Our finding that both the osseous abscess and the epidural abscess were markedly hyperintense relative to the surrounding tissues on diffusion-weighted images agrees with those of previously published reports that describe a similar appearance in abscess cavities in the brain and liver (2, 3, 11). Additionally, the present finding that the abscesses were dark on the ADC maps also agrees with those of published articles that have described low ADC values within abscesses (2, 11).
We could not obtain accurate absolute ADC values in the present case for two reasons. First, we assumed that the small abscess cavities in the present case would result in errors due to volume-averaging artifacts. Second, a routine algorithm designed to increase homogeneity of signal intensity across the images was active during image acquisition. This algorithm typically improves the quality of spinal images, but such automated processing is expected to decrease the accuracy of quantitative analysis. Therefore, we believe that we cannot properly compare our ADC values with those of previous studies of brain and liver abscesses. In the future, we hope to be able to study absolute ADC values in cases of spinal infection that are evaluated with diffusion-weighted imaging.

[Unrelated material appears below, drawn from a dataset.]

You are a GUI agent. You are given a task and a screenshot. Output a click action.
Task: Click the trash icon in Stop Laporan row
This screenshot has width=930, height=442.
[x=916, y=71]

Our finding that the vertebral body abscess appeared to be more conspicuous on the diffusion-weighted images than on conventional images (eg, contrast-enhanced T1-weighted images) is notable. One likely reason is that the location of the vertebral body abscess along the T12-L1 intervertebral disk margin may have decreased its conspicuity on the conventional images. Another reason may be that the vertebral body abscess was located within a deformed vertebra that was shortened because of a prior compression fracture. These factors may have decreased accuracy in the visual assessment of the expected contour along the superior margin of the vertebral body. By comparison, the markedly hyperintense signal of the vertebral body abscess on the diffusion-weighted images increased its conspicuity.